Show only those lines of the entries where the string "size" is found.
========================================
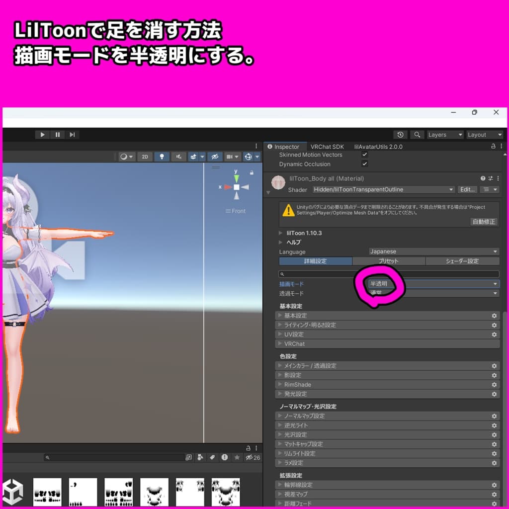Click the Gizmos sphere icon in Scene view
Image resolution: width=509 pixels, height=509 pixels.
[249, 156]
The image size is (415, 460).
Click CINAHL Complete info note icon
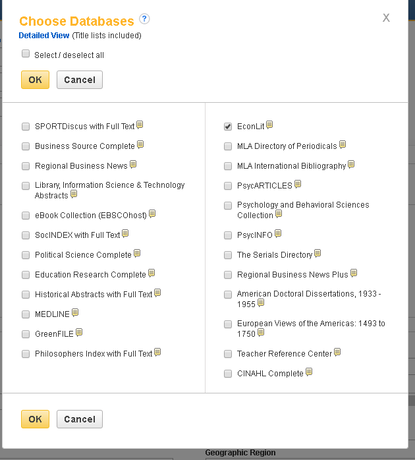coord(309,372)
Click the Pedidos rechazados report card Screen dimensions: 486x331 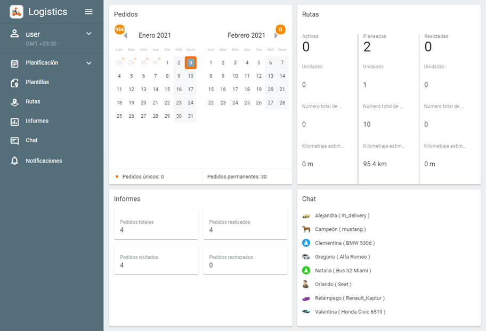tap(245, 261)
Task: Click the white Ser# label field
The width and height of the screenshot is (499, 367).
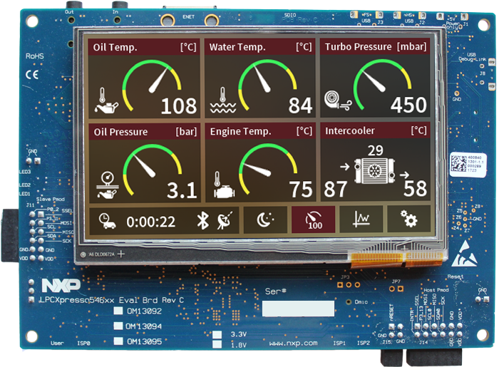Action: point(297,309)
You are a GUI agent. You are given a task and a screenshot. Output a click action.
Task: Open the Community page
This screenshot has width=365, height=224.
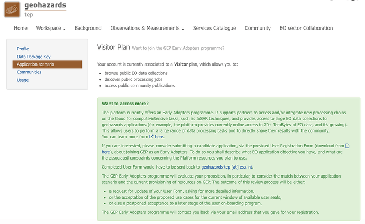coord(258,28)
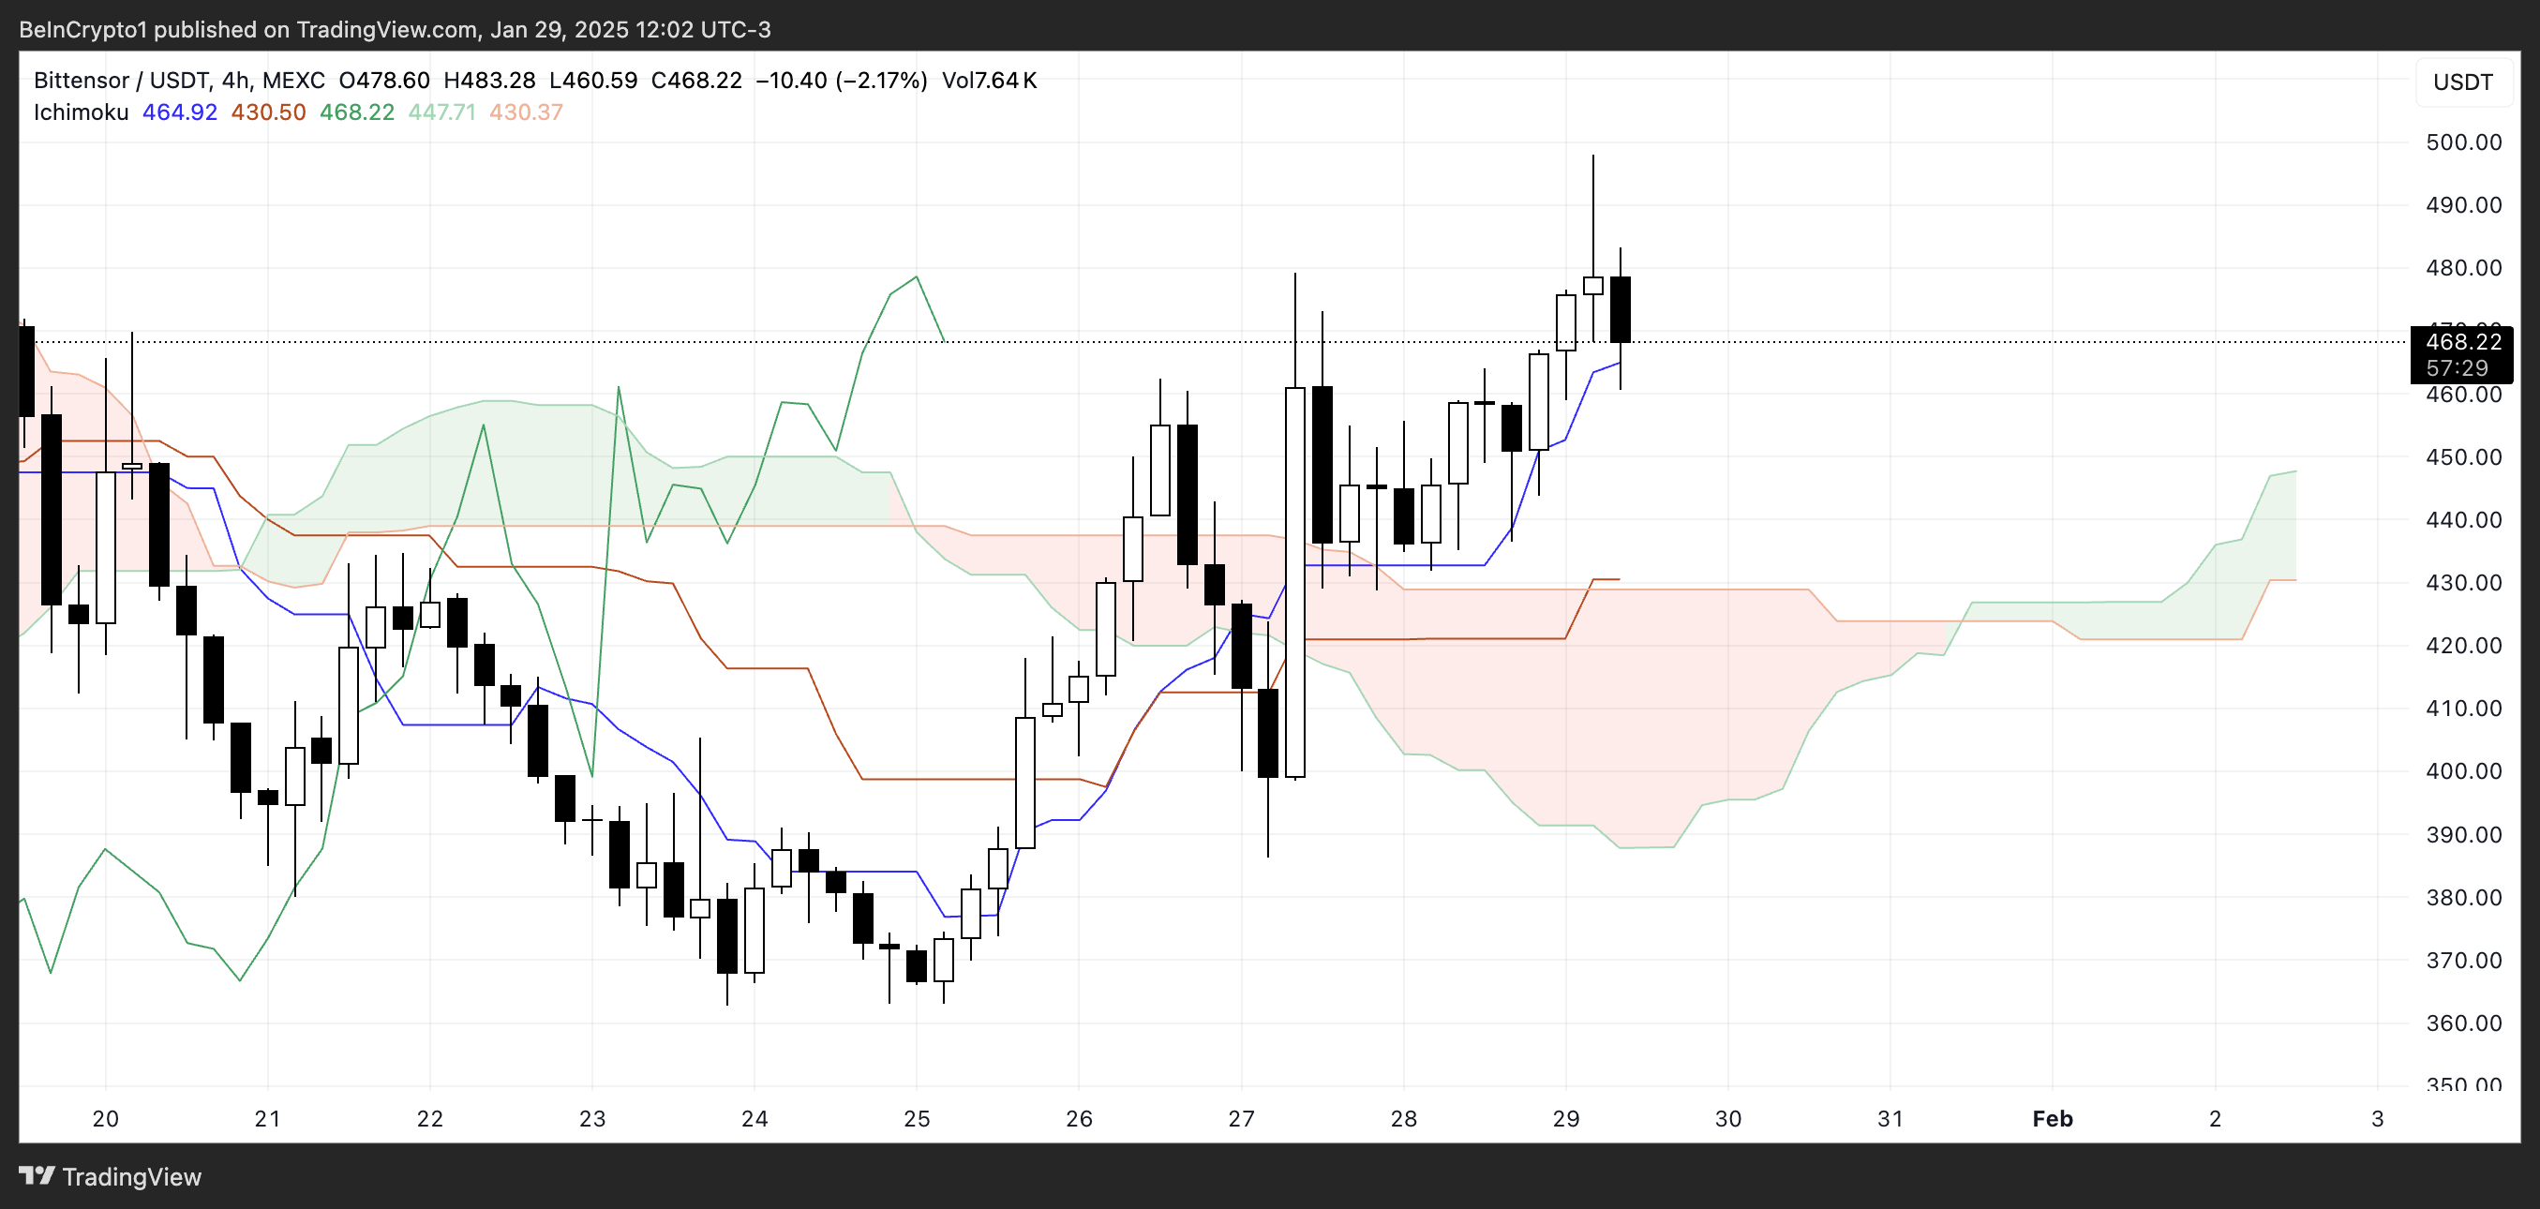Click the 20 date label on time axis
2540x1209 pixels.
(x=106, y=1118)

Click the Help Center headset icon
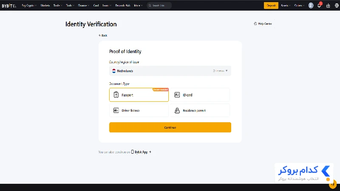(x=255, y=24)
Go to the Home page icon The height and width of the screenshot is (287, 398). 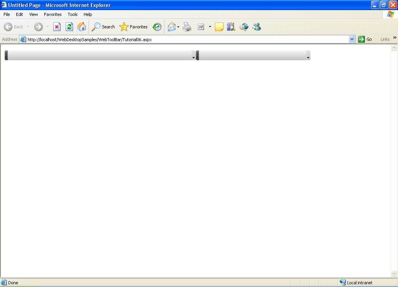click(x=82, y=27)
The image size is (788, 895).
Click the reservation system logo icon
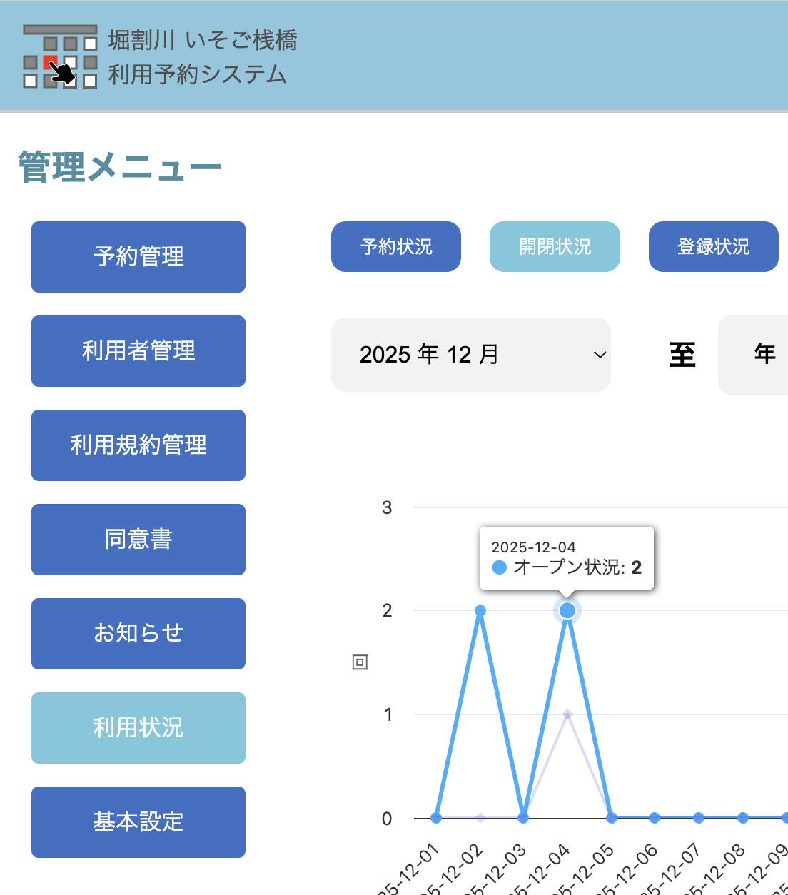click(60, 56)
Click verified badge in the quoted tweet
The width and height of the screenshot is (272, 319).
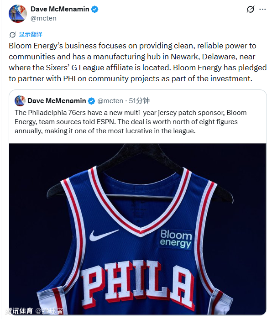[x=91, y=101]
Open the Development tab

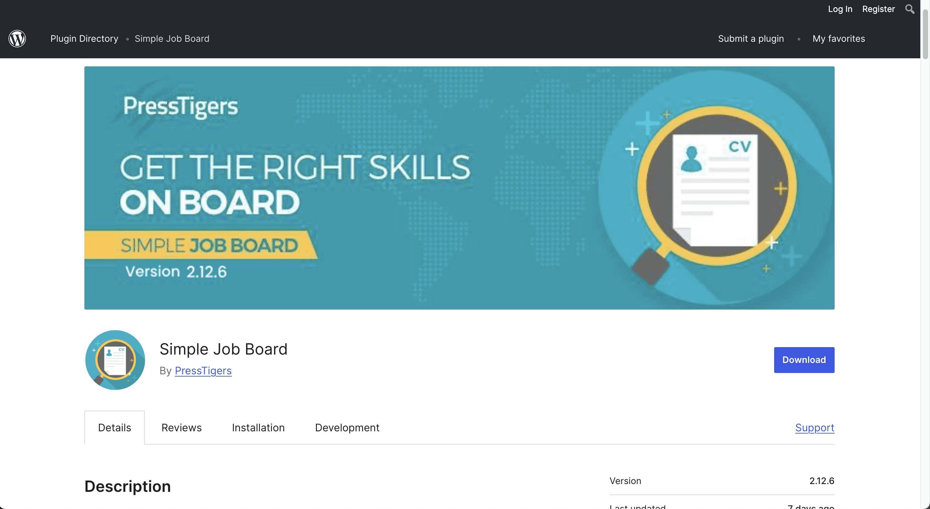click(347, 427)
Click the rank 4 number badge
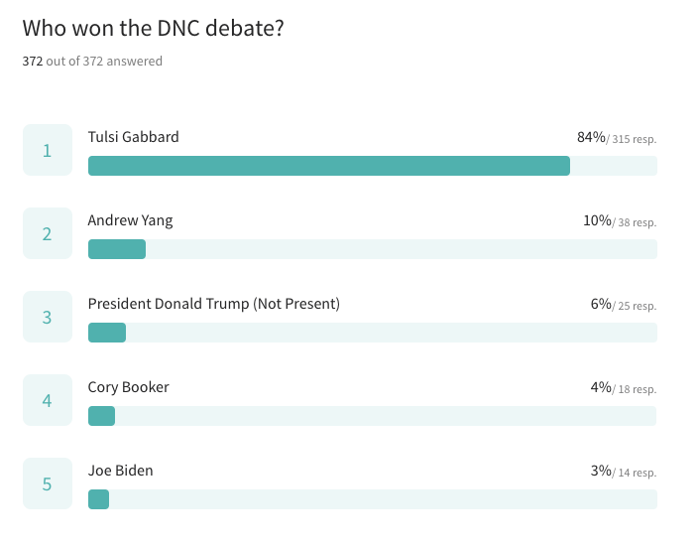The width and height of the screenshot is (698, 548). pyautogui.click(x=48, y=400)
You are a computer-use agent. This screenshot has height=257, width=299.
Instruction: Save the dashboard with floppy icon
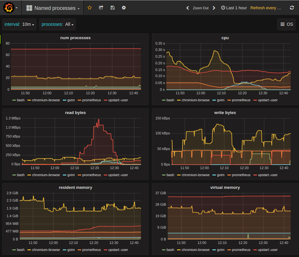tap(112, 8)
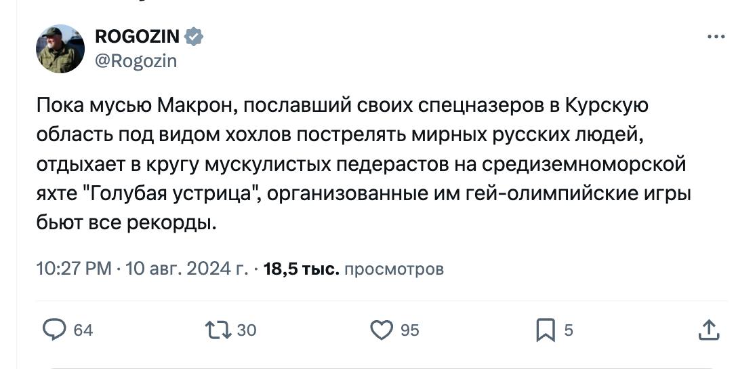Like the post with the heart icon
736x369 pixels.
click(x=382, y=330)
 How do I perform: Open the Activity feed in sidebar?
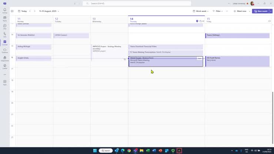pyautogui.click(x=5, y=10)
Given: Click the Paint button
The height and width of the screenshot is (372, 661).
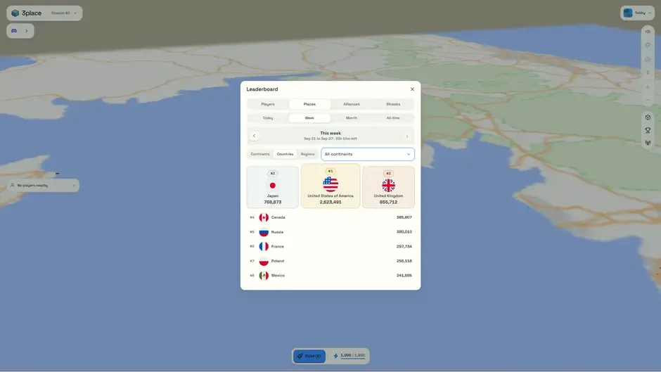Looking at the screenshot, I should click(x=309, y=356).
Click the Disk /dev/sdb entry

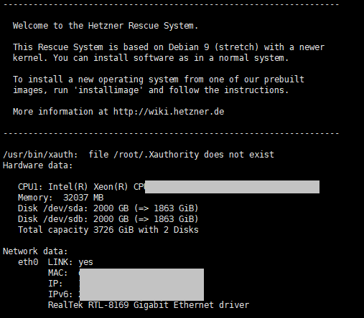[108, 219]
========================================
RESULT FOR THIS TASK:
The image size is (415, 460).
The image size is (788, 895).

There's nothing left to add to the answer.